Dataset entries

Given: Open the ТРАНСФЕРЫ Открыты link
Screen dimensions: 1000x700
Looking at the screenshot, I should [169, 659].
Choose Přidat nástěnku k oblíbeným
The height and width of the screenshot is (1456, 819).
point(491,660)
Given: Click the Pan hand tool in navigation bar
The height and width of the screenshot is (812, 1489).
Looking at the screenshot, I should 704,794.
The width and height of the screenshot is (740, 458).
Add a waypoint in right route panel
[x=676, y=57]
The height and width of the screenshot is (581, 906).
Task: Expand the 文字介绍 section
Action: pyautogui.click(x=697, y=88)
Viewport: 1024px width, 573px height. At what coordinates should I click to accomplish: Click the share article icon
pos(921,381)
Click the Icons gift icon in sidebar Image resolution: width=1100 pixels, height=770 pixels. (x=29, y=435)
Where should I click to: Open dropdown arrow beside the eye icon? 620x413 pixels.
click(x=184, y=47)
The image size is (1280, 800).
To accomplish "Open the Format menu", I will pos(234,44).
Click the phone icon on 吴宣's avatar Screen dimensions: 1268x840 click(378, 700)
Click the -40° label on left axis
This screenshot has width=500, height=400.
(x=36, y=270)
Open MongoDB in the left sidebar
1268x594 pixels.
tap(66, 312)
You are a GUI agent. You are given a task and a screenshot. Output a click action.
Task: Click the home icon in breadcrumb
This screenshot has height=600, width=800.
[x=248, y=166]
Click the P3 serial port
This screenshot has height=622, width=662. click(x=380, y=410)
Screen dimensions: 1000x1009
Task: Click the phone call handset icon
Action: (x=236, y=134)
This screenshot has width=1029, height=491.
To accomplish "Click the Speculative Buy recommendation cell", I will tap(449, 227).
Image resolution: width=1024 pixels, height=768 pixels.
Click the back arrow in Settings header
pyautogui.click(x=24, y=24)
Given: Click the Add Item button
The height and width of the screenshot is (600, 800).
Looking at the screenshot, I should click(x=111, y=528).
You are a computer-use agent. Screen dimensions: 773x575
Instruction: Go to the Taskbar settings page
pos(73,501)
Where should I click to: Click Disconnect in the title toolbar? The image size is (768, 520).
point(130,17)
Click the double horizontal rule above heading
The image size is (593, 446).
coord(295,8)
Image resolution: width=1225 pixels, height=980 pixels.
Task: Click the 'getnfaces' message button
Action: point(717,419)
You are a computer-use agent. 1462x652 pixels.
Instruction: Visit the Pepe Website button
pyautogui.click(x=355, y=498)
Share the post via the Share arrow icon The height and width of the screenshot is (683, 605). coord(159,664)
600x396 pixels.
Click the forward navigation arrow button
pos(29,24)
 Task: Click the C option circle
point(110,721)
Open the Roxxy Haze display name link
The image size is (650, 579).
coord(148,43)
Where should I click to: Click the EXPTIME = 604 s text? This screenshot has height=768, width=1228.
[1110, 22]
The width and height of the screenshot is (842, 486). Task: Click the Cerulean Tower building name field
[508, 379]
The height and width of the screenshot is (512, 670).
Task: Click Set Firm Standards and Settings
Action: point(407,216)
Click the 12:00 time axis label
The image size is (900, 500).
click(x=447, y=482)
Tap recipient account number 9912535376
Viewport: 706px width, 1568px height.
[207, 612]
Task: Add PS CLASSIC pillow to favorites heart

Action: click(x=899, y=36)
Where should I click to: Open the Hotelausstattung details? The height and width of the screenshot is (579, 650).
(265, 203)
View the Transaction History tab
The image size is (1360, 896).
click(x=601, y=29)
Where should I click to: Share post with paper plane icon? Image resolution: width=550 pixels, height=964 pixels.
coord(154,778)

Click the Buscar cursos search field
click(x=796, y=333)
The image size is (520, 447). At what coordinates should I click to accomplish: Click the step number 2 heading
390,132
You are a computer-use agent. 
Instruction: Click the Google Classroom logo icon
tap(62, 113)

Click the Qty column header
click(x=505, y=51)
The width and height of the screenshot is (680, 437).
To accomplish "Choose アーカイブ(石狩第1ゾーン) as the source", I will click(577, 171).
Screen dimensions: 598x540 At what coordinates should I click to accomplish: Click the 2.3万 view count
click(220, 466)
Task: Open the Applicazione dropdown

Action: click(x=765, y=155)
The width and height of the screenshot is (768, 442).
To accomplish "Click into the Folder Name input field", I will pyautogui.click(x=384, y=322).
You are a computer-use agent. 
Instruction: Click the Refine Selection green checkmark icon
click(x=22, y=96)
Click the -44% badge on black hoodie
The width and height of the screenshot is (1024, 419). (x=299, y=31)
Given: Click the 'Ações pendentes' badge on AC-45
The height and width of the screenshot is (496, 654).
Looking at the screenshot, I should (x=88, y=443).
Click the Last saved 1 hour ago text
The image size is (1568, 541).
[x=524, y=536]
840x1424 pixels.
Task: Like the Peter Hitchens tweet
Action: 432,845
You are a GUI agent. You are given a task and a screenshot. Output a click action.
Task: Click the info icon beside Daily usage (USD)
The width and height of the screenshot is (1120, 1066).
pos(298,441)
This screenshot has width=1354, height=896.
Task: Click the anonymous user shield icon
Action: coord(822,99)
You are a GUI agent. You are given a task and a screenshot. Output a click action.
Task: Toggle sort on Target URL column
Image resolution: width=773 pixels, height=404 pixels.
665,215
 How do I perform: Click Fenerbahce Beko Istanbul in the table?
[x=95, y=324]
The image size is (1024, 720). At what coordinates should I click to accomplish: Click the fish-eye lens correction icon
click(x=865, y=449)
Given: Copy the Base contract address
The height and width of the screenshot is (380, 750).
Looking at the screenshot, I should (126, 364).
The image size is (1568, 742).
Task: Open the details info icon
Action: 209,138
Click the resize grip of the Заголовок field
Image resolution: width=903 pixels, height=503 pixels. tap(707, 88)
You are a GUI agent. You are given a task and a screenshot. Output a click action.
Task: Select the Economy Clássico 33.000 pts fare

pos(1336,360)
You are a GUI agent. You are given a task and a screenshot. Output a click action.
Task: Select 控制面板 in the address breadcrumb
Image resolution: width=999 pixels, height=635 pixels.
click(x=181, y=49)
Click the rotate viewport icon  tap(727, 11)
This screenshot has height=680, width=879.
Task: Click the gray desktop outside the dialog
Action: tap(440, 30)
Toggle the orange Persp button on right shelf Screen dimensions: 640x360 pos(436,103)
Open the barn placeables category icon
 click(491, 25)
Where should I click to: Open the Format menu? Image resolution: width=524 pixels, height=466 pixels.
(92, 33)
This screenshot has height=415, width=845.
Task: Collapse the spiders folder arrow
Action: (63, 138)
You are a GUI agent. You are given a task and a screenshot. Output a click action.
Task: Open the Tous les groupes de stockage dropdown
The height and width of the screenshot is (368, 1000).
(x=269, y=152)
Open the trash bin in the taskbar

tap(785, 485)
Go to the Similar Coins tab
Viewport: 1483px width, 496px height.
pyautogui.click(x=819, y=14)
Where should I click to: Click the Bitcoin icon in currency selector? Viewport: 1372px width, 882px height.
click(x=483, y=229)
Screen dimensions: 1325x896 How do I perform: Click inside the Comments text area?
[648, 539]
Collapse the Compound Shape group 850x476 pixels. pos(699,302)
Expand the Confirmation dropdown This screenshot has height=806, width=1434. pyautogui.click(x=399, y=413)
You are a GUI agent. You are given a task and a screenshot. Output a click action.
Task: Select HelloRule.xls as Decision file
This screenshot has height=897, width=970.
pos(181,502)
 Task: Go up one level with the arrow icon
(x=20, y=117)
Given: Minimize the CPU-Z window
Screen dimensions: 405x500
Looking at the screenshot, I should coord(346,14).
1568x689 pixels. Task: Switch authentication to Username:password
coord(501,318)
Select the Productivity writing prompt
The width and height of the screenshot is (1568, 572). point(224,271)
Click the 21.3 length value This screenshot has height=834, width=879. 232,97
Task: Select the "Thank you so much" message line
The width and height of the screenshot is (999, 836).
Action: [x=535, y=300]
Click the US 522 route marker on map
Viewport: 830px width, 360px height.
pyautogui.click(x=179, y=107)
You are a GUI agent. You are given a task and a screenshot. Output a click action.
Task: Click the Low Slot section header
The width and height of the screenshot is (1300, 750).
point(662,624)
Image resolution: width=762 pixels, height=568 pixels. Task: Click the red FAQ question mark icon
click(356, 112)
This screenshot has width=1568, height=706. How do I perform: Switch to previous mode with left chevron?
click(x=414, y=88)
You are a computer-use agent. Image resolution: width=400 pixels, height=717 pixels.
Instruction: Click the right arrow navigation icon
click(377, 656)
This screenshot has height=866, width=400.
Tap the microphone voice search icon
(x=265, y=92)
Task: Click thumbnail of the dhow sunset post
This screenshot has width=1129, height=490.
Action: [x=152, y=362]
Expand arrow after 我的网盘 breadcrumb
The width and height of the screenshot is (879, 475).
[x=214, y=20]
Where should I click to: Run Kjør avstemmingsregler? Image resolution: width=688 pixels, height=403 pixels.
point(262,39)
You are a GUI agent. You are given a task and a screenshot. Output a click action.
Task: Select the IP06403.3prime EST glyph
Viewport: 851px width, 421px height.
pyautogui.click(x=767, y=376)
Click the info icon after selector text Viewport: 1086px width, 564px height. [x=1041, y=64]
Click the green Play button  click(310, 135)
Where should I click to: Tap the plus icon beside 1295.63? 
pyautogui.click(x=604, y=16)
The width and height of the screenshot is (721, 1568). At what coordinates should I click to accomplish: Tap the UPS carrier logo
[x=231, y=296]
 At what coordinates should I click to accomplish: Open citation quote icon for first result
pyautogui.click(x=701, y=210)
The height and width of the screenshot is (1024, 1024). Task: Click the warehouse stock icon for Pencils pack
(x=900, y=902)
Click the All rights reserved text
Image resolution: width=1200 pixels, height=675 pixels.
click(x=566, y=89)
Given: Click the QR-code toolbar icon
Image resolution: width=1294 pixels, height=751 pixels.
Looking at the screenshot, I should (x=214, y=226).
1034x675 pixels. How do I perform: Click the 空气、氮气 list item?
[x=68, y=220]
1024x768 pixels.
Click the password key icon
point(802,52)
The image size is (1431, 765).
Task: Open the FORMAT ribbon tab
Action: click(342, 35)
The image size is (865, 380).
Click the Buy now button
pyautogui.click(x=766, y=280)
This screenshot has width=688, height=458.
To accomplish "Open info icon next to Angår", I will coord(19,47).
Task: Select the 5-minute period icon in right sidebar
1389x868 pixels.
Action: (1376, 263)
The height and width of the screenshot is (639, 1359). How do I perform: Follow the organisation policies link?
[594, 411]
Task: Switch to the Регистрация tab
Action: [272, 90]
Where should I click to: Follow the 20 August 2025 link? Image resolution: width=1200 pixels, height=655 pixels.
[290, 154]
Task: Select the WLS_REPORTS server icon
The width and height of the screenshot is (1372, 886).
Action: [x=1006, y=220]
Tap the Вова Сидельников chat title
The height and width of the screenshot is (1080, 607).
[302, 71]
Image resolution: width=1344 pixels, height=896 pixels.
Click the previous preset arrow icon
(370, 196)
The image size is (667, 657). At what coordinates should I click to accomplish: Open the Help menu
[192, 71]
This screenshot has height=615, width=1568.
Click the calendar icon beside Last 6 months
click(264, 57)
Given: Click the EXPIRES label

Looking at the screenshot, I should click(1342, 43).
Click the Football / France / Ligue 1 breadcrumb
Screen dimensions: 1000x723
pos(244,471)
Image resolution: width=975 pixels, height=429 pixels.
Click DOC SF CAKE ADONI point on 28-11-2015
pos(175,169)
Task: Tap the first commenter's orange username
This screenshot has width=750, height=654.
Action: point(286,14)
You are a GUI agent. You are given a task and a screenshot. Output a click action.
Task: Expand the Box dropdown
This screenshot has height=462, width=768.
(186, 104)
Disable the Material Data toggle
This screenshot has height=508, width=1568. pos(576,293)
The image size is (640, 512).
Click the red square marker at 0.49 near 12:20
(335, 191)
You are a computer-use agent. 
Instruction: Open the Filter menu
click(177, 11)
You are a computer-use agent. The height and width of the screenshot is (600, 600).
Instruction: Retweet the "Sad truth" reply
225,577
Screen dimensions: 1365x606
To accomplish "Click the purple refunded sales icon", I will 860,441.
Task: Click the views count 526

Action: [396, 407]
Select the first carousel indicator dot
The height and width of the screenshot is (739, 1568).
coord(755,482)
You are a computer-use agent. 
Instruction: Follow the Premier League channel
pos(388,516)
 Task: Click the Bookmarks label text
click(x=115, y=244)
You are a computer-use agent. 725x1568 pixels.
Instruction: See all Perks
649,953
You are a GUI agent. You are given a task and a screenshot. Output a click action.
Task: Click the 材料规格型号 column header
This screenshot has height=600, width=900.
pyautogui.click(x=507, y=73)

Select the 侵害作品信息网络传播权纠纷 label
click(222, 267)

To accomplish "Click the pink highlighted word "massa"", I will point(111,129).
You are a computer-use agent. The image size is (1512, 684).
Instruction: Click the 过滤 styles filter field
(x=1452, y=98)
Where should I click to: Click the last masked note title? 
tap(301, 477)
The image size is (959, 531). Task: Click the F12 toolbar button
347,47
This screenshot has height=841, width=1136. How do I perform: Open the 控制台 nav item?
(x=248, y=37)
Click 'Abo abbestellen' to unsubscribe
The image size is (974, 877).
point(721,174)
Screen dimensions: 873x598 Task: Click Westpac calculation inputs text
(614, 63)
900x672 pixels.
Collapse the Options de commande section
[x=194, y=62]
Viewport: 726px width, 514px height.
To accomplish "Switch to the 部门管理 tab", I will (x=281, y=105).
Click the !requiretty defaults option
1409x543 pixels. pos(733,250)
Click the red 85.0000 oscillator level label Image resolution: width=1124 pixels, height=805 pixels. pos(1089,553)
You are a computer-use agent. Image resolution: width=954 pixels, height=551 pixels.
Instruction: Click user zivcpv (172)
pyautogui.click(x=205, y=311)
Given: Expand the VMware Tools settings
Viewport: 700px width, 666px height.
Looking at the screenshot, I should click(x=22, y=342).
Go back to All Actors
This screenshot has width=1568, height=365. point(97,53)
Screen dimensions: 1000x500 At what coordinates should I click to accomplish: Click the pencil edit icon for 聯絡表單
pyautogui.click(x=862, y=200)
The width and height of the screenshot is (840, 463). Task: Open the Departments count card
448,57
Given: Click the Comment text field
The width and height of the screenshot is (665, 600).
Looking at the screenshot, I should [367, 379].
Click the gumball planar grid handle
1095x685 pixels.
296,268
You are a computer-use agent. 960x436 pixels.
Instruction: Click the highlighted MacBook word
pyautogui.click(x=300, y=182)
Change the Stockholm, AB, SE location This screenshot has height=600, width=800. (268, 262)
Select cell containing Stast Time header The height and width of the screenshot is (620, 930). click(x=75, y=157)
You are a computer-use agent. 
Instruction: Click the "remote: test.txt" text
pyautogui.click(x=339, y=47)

*TASK DETAILS*: Here the job is to transcribe the lines from the first line of the data through the line containing "The width and height of the screenshot is (740, 458).", inclusive, exactly and with nothing else.

*OUTPUT FOR THIS EXERCISE*:
Given: Open the ТРАНСФЕРЫ Открыты link
Screen dimensions: 1000x700
Looking at the screenshot, I should [169, 659].
Choose Přidat nástěnku k oblíbeným
The height and width of the screenshot is (1456, 819).
point(491,660)
Given: Click the Pan hand tool in navigation bar
The height and width of the screenshot is (812, 1489).
Looking at the screenshot, I should 704,794.
The width and height of the screenshot is (740, 458).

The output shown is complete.